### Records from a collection
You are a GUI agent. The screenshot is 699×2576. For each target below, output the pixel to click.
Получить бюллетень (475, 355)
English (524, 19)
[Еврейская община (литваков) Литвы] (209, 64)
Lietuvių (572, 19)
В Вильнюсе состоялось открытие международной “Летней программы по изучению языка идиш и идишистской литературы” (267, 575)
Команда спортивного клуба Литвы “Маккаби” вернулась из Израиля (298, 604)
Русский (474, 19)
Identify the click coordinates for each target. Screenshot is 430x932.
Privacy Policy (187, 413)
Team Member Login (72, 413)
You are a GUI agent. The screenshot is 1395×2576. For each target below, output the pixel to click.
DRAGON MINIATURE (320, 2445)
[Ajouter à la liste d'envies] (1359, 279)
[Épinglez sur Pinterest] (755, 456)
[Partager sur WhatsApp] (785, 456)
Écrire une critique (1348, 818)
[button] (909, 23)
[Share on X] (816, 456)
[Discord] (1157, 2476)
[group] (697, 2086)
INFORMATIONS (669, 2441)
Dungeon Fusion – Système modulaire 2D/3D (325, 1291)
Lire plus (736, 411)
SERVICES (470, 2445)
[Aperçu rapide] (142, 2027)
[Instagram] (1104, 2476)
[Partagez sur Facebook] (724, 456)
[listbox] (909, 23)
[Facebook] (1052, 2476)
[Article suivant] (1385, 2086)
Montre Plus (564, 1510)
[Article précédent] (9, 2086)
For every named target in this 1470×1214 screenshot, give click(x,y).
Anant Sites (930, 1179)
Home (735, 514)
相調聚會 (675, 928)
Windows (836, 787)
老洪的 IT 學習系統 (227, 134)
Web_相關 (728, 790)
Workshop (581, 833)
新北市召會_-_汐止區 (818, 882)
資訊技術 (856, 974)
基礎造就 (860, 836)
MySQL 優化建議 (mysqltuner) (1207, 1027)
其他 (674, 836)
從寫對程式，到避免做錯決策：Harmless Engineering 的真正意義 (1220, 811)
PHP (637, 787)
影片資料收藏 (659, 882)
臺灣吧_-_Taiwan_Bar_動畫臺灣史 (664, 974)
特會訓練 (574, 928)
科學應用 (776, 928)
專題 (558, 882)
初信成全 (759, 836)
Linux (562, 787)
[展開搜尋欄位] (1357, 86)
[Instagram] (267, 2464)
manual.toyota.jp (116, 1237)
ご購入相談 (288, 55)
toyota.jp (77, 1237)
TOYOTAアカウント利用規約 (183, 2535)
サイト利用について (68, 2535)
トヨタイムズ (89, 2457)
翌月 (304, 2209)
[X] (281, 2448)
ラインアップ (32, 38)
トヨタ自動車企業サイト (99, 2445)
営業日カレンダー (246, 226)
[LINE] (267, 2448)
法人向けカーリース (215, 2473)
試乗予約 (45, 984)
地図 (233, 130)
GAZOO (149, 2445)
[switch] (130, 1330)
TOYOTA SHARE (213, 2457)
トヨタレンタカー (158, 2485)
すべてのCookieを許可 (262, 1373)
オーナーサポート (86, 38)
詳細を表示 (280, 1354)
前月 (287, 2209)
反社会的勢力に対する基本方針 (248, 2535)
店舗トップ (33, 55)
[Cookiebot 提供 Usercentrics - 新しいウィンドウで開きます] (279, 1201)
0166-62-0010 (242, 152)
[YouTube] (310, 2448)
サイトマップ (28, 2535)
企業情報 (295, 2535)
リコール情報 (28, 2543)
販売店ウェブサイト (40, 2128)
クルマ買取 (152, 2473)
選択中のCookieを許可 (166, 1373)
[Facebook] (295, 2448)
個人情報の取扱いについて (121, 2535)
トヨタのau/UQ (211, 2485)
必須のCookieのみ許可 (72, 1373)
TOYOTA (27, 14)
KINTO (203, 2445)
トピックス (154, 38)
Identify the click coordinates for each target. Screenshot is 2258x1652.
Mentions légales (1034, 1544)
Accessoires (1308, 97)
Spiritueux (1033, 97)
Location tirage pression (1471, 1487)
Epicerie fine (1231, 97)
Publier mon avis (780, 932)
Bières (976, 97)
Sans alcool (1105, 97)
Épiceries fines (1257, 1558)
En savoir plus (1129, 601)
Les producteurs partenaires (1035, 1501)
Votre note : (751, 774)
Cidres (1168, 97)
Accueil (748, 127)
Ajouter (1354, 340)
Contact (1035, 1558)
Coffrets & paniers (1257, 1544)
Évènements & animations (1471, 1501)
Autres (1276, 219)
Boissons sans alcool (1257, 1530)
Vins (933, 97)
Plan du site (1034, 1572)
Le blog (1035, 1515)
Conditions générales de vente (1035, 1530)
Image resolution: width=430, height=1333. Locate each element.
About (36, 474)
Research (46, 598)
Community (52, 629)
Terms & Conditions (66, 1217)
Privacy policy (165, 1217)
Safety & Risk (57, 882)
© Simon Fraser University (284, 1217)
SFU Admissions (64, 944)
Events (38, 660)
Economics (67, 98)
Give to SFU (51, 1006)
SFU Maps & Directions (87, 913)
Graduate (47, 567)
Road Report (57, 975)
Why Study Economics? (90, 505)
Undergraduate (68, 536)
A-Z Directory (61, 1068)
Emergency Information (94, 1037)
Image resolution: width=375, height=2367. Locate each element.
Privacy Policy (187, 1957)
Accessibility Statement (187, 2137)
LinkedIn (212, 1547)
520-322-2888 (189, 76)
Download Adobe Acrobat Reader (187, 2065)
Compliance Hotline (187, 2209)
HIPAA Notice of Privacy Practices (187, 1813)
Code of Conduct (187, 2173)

### Work request
Each record needs to be given again exactly.

### Result of this exercise
You are a GUI agent. The screenshot is 699×2576. For each target below, output the pixel to click.
Получить бюллетень (475, 355)
English (524, 19)
[Еврейская община (литваков) Литвы] (209, 64)
Lietuvių (572, 19)
В Вильнюсе состоялось открытие международной “Летней программы по изучению языка идиш и идишистской литературы” (267, 575)
Команда спортивного клуба Литвы “Маккаби” вернулась из Израиля (298, 604)
Русский (474, 19)
Identify the click coordinates for each target. Screenshot is 430x932.
Privacy Policy (187, 413)
Team Member Login (72, 413)
You are a GUI agent. The screenshot is 1395×2576. For each target below, output the pixel to click.
DRAGON MINIATURE (320, 2445)
[Ajouter à la liste d'envies] (1359, 279)
[Épinglez sur Pinterest] (755, 456)
[Partager sur WhatsApp] (785, 456)
Écrire une critique (1348, 818)
[button] (909, 23)
[Share on X] (816, 456)
[Discord] (1157, 2476)
[group] (697, 2086)
INFORMATIONS (669, 2441)
Dungeon Fusion – Système modulaire 2D/3D (325, 1291)
Lire plus (736, 411)
SERVICES (470, 2445)
[Aperçu rapide] (142, 2027)
[Instagram] (1104, 2476)
[Partagez sur Facebook] (724, 456)
[listbox] (909, 23)
[Facebook] (1052, 2476)
[Article suivant] (1385, 2086)
Montre Plus (564, 1510)
[Article précédent] (9, 2086)
For every named target in this 1470×1214 screenshot, give click(x,y).
Anant Sites (930, 1179)
Home (735, 514)
相調聚會 (675, 928)
Windows (836, 787)
老洪的 IT 學習系統 (227, 134)
Web_相關 (728, 790)
Workshop (581, 833)
新北市召會_-_汐止區 (818, 882)
資訊技術 (856, 974)
基礎造就 (860, 836)
MySQL 優化建議 (mysqltuner) (1207, 1027)
其他 (674, 836)
從寫對程式，到避免做錯決策：Harmless Engineering 的真正意義 (1220, 811)
PHP (637, 787)
影片資料收藏 (659, 882)
臺灣吧_-_Taiwan_Bar_動畫臺灣史 (664, 974)
特會訓練 (574, 928)
科學應用 (776, 928)
專題 (558, 882)
初信成全 (759, 836)
Linux (562, 787)
[展開搜尋欄位] (1357, 86)
[Instagram] (267, 2464)
manual.toyota.jp (116, 1237)
ご購入相談 (288, 55)
toyota.jp (77, 1237)
TOYOTAアカウント利用規約 (183, 2535)
サイト利用について (68, 2535)
トヨタイムズ (89, 2457)
翌月 (304, 2209)
[X] (281, 2448)
ラインアップ (32, 38)
トヨタ自動車企業サイト (99, 2445)
営業日カレンダー (246, 226)
[LINE] (267, 2448)
法人向けカーリース (215, 2473)
試乗予約 (45, 984)
地図 (233, 130)
GAZOO (149, 2445)
[switch] (130, 1330)
TOYOTA SHARE (213, 2457)
トヨタレンタカー (158, 2485)
すべてのCookieを許可 (262, 1373)
オーナーサポート (86, 38)
詳細を表示 (280, 1354)
前月 (287, 2209)
反社会的勢力に対する基本方針 (248, 2535)
店舗トップ (33, 55)
[Cookiebot 提供 Usercentrics - 新しいウィンドウで開きます] (279, 1201)
0166-62-0010 (242, 152)
[YouTube] (310, 2448)
サイトマップ (28, 2535)
企業情報 (295, 2535)
リコール情報 (28, 2543)
販売店ウェブサイト (40, 2128)
クルマ買取 (152, 2473)
選択中のCookieを許可 (166, 1373)
[Facebook] (295, 2448)
個人情報の取扱いについて (121, 2535)
トヨタのau/UQ (211, 2485)
必須のCookieのみ許可 (72, 1373)
TOYOTA (27, 14)
KINTO (203, 2445)
トピックス (154, 38)
Identify the click coordinates for each target. Screenshot is 2258x1652.
Mentions légales (1034, 1544)
Accessoires (1308, 97)
Spiritueux (1033, 97)
Location tirage pression (1471, 1487)
Epicerie fine (1231, 97)
Publier mon avis (780, 932)
Bières (976, 97)
Sans alcool (1105, 97)
Épiceries fines (1257, 1558)
En savoir plus (1129, 601)
Les producteurs partenaires (1035, 1501)
Votre note : (751, 774)
Cidres (1168, 97)
Accueil (748, 127)
Ajouter (1354, 340)
Contact (1035, 1558)
Coffrets & paniers (1257, 1544)
Évènements & animations (1471, 1501)
Autres (1276, 219)
Boissons sans alcool (1257, 1530)
Vins (933, 97)
Plan du site (1034, 1572)
Le blog (1035, 1515)
Conditions générales de vente (1035, 1530)
Image resolution: width=430, height=1333. Locate each element.
About (36, 474)
Research (46, 598)
Community (52, 629)
Terms & Conditions (66, 1217)
Privacy policy (165, 1217)
Safety & Risk (57, 882)
© Simon Fraser University (284, 1217)
SFU Admissions (64, 944)
Events (38, 660)
Economics (67, 98)
Give to SFU (51, 1006)
SFU Maps & Directions (87, 913)
Graduate (47, 567)
Road Report (57, 975)
Why Study Economics? (90, 505)
Undergraduate (68, 536)
A-Z Directory (61, 1068)
Emergency Information (94, 1037)
Image resolution: width=375, height=2367. Locate each element.
Privacy Policy (187, 1957)
Accessibility Statement (187, 2137)
LinkedIn (212, 1547)
520-322-2888 (189, 76)
Download Adobe Acrobat Reader (187, 2065)
Compliance Hotline (187, 2209)
HIPAA Notice of Privacy Practices (187, 1813)
Code of Conduct (187, 2173)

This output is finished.